Carbon Capture & CO₂ Compression Equipment calculator

Retrofit Payback Calculator

Retrofit payback period tells you how many years a carbon capture and CO₂ compression upgrade takes to recover its capital outlay from the annual value it generates. Plant engineers, decarbonization leads, and capital-approval committees use it to compare a CO₂ compression skid retrofit against competing capital projects on a common cash-recovery basis. It pairs the up-front investment against net annual value — the avoided-emissions credits, carbon-tax savings, or recovered product CO₂ minus the extra power, solvent, and maintenance the system burns each year. A short payback signals a fast, defensible decarbonization win; a long one means the carbon price or recovered-CO₂ value has to firm up before the project clears the hurdle.

What this calculator does

  • Estimate simple payback for adding or upgrading carbon capture, CO₂ compression, drying, heat recovery, monitoring, or storage-interface equipment.
  • Use it when retrofit payback in carbon capture and co₂ compression equipment is being put in front of a capital committee and the savings story needs to hold up.
  • It computes the number of years to recover a carbon capture retrofit's capital cost by dividing the investment by net annual value (avoided-emissions savings minus annual support cost).

Formula used

  • Net annual retrofit value = annual avoided-emissions value or savings - annual retrofit support cost
  • Carbon capture retrofit payback period = carbon capture retrofit investment ÷ net annual retrofit value

Inputs explained

  • Carbon capture retrofit investment:
  • Annual avoided-emissions value or savings:
  • Annual retrofit support cost:

How to use the result

  • Use it during capital screening of a CO₂ capture or compression retrofit, when sizing the carbon price needed to justify the spend, or when ranking decarbonization projects against a payback hurdle.
  • Simple payback ignores the time value of money, equipment degradation, and any drift in carbon price or energy cost — a 1.6-year result assumes the avoided-emissions value and support cost hold steady, which rarely happens over a compressor's life.

Current U.S. benchmarks

  • Industrial electricity averages 8.66 cents per kWh across the U.S. (EIA, Apr 2026), up 5.5% from a year earlier.
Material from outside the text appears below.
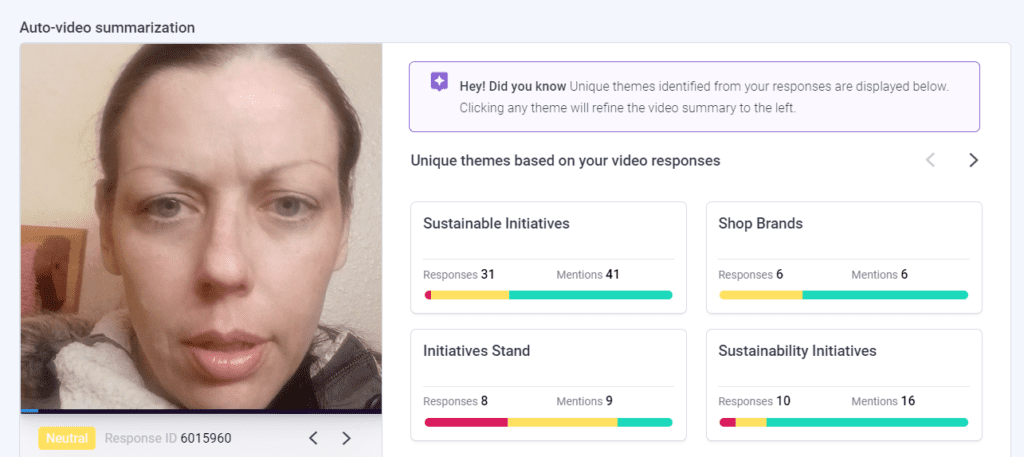Go to next page of unique themes
The height and width of the screenshot is (457, 1024).
973,160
Energy-intensive steps carry this directly into unit cost.
  • Steel mill PPI stands at 348.53 (BLS, May 2026), up 6.7% from a year earlier. New factory orders are up 2.3% year over year (Census).

Common questions

  • How do you calculate carbon capture retrofit payback? Subtract the annual retrofit support cost from the annual avoided-emissions value to get net annual value, then divide the retrofit investment by that figure. With a $25,000 retrofit, $18,000/yr in avoided-emissions value, and $2,500/yr support cost, net annual value is $15,500 and payback is 25,000 ÷ 15,500 ≈ 1.61 years.
  • What is a good payback period for a CO₂ compression retrofit? For decarbonization capital, many plants approve retrofits under a 3-4 year simple payback and treat anything under 2 years as a strong yes. The example here at 1.61 years sits comfortably inside most capital hurdles.
  • Why subtract the annual support cost instead of using gross savings? A capture or compression skid consumes extra electricity, solvent makeup, and maintenance labor. Netting those out — $18,000 minus $2,500 here — gives the real cash the project frees up, $15,500/yr, so payback isn't overstated.
  • What is the five-year net value in this example? Over five years the retrofit returns $52,500 net of the original investment: five years of $15,500 net annual value is $77,500, less the $25,000 capital, leaving $52,500.
  • Simple payback vs discounted payback — which should I use? Simple payback (this calculator) is fast for screening and comparing projects. Discounted payback applies a discount rate to future cash and gives a slightly longer, more conservative number — use it for final investment decisions on larger compression trains.

Last reviewed 2026-05-12.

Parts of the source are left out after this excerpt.